I am not entirely happy yet, but I think this one should work better. Could you give it a spin? Again if this one also fails could you attach the debug output? Thanks!

Changed 11 years ago by harrydb

comment:31 Changed 11 years ago by gunzip

@harrydb: Very good news to report! .. i'm now seeing a significant improvement in the endgame with your endgame2-debug.patch. i ran that test torrent 10 more times and there weren't any endgame hangs or massive slowdowns. furthermore i did 3 other torrents and they all finished cleanly. so far that's 13 consecutive runs without an issue. of course there's always a chance i just got lucky but i don't think so.

having others try your patch would help alot, especially all those users who have experienced this problem to various degrees. BTW, i attached debug output (DEBUG-2.gz) from a typical successful run if you want to compare it to the case where it hanged.

Changed 11 years ago by gunzip

comment:33 follow-up: Changed 11 years ago by harrydb

Nice to hear it works, let's hope it stays that way! I have done some cleanup and some other tweaks to make it slightly more efficient. I hope this will be the last revision (debug output removed and diff created in the root).

--- Patch summary ---

peer-mgr.c:

  • Detect endgame by looking at the total number of missing blocks and the total number of requests. When endgame is detected calculate the average number of requests per peer we are downloading from. This value is stored in the newly added Torrent->endgame (recalculating this in in the endgame results in 0 after a while, plus we avoid the calculation loop).
  • When in endgame allow an additional peer to download a block when it has a number of pending requests at least as high as the average (a measure of being 'fast').

completion.h/c

  • Add a variable that holds the total number of completed blocks so we do not need a sum loop each time we want to check for the endgame (might be useful elsewhere as well).

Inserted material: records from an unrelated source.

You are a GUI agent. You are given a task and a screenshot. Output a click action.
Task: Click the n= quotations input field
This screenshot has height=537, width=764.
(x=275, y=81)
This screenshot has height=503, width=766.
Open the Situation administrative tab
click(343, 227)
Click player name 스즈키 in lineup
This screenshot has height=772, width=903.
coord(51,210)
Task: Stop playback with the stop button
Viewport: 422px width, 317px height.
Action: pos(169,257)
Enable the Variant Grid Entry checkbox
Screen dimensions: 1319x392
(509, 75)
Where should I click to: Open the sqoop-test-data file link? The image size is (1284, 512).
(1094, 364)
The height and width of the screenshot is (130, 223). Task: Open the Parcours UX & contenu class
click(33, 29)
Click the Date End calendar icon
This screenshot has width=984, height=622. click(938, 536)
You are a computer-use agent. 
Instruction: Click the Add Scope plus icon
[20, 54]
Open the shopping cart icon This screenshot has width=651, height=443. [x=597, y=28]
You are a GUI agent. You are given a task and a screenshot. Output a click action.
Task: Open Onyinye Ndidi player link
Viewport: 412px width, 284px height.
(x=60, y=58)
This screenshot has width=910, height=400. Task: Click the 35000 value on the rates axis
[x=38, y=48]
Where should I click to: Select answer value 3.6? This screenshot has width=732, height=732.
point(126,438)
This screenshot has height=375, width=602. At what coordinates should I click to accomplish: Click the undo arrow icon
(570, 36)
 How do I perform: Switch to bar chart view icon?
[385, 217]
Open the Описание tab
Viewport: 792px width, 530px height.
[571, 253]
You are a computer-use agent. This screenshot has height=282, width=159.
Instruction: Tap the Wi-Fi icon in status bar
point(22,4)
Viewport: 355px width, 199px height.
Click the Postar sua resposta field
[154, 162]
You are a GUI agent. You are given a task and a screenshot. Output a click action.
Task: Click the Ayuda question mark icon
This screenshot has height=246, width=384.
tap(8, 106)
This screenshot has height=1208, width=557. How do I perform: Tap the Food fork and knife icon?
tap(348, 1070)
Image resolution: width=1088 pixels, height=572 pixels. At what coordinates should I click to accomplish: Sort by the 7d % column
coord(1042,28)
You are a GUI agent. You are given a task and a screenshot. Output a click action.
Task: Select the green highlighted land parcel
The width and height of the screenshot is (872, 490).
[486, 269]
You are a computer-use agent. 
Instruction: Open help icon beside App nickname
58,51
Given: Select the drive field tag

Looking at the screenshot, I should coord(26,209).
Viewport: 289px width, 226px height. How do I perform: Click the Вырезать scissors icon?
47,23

Lets test it some more and after a while I hope the devs are willing to merge this for the next version (2.30?).

Changed 11 years ago by harrydb

comment:34 in reply to: ↑ 33 Changed 11 years ago by jordan

Replying to harrydb:

Lets test it some more and after a while I hope the devs are willing to merge this for the next version (2.30?).

yes. :)

comment:36 in reply to: ↑ 35 Changed 11 years ago by harrydb

Thanks for looking at it ijuxda!

As before [...]

I don't know 'before' ;-)

The only really necessary change was with respect to the usage of short types (uint16_t). Perhaps you just confused Torrent.requestCount with weighted_piece.requestCount?

Not really, I was just not entirely sure why in some parts (unsigned) int was used and sometimes uintxx_t, so I just picked one (requestCount should not be that high in any near future). Changing that. On that note, I was wondering why a lot of int is used instead of unsigned int where appropriate, for example Torrent.requestCount. Is there a reason for that?

I did notice that once Torrent.endgame is non-zero, it is never recalculated again. So the first average value calculated by isInEndgame() will always be used even if the state of the peers or the client's requests changes during the endgame period.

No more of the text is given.